##### Data extracts #####

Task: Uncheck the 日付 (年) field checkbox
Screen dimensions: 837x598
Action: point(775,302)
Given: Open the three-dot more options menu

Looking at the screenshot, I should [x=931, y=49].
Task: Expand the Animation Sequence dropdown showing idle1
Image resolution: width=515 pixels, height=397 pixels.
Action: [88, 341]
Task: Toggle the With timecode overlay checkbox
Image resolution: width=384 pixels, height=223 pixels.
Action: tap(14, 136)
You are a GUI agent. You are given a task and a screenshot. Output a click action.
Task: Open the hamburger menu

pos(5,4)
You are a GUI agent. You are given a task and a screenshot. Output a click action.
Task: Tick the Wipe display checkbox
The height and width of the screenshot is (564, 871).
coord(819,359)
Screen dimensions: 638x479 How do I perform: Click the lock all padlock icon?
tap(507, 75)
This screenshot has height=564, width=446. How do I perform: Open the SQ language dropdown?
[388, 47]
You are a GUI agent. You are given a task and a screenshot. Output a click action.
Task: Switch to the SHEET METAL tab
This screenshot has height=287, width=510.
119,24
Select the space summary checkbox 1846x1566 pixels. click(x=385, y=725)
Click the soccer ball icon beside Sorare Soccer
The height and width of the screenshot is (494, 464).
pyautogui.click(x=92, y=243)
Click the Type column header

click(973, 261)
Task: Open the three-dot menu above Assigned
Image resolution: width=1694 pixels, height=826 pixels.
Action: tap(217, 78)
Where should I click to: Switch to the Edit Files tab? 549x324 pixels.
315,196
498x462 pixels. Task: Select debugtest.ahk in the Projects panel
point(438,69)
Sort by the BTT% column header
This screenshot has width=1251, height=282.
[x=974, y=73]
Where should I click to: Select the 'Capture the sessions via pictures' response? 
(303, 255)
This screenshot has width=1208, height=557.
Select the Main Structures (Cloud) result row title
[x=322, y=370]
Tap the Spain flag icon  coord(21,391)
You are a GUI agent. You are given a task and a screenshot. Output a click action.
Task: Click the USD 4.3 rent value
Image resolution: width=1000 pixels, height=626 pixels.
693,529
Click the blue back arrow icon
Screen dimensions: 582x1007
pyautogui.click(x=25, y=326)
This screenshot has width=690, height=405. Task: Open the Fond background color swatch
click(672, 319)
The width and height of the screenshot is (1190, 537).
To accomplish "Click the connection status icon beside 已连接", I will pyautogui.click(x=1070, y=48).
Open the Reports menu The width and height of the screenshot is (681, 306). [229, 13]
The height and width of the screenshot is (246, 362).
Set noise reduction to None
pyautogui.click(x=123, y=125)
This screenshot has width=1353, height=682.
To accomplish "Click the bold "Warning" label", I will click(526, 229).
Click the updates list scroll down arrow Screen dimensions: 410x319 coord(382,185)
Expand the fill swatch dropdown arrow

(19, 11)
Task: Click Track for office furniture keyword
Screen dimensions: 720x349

#####

Return the full listing, character for character.

Task: Uncheck the 日付 (年) field checkbox
Screen dimensions: 837x598
Action: point(775,302)
Given: Open the three-dot more options menu

Looking at the screenshot, I should [x=931, y=49].
Task: Expand the Animation Sequence dropdown showing idle1
Image resolution: width=515 pixels, height=397 pixels.
Action: [88, 341]
Task: Toggle the With timecode overlay checkbox
Image resolution: width=384 pixels, height=223 pixels.
Action: tap(14, 136)
You are a GUI agent. You are given a task and a screenshot. Output a click action.
Task: Open the hamburger menu

pos(5,4)
You are a GUI agent. You are given a task and a screenshot. Output a click action.
Task: Tick the Wipe display checkbox
The height and width of the screenshot is (564, 871).
coord(819,359)
Screen dimensions: 638x479 How do I perform: Click the lock all padlock icon?
tap(507, 75)
This screenshot has height=564, width=446. How do I perform: Open the SQ language dropdown?
[388, 47]
You are a GUI agent. You are given a task and a screenshot. Output a click action.
Task: Switch to the SHEET METAL tab
This screenshot has height=287, width=510.
119,24
Select the space summary checkbox 1846x1566 pixels. click(x=385, y=725)
Click the soccer ball icon beside Sorare Soccer
The height and width of the screenshot is (494, 464).
pyautogui.click(x=92, y=243)
Click the Type column header

click(973, 261)
Task: Open the three-dot menu above Assigned
Image resolution: width=1694 pixels, height=826 pixels.
Action: tap(217, 78)
Where should I click to: Switch to the Edit Files tab? 549x324 pixels.
315,196
498x462 pixels. Task: Select debugtest.ahk in the Projects panel
point(438,69)
Sort by the BTT% column header
This screenshot has width=1251, height=282.
[x=974, y=73]
Where should I click to: Select the 'Capture the sessions via pictures' response? 
(303, 255)
This screenshot has width=1208, height=557.
Select the Main Structures (Cloud) result row title
[x=322, y=370]
Tap the Spain flag icon  coord(21,391)
You are a GUI agent. You are given a task and a screenshot. Output a click action.
Task: Click the USD 4.3 rent value
Image resolution: width=1000 pixels, height=626 pixels.
693,529
Click the blue back arrow icon
Screen dimensions: 582x1007
pyautogui.click(x=25, y=326)
This screenshot has width=690, height=405. Task: Open the Fond background color swatch
click(672, 319)
The width and height of the screenshot is (1190, 537).
To accomplish "Click the connection status icon beside 已连接", I will pyautogui.click(x=1070, y=48).
Open the Reports menu The width and height of the screenshot is (681, 306). [229, 13]
The height and width of the screenshot is (246, 362).
Set noise reduction to None
pyautogui.click(x=123, y=125)
This screenshot has width=1353, height=682.
To accomplish "Click the bold "Warning" label", I will click(526, 229).
Click the updates list scroll down arrow Screen dimensions: 410x319 coord(382,185)
Expand the fill swatch dropdown arrow

(19, 11)
Task: Click Track for office furniture keyword
Screen dimensions: 720x349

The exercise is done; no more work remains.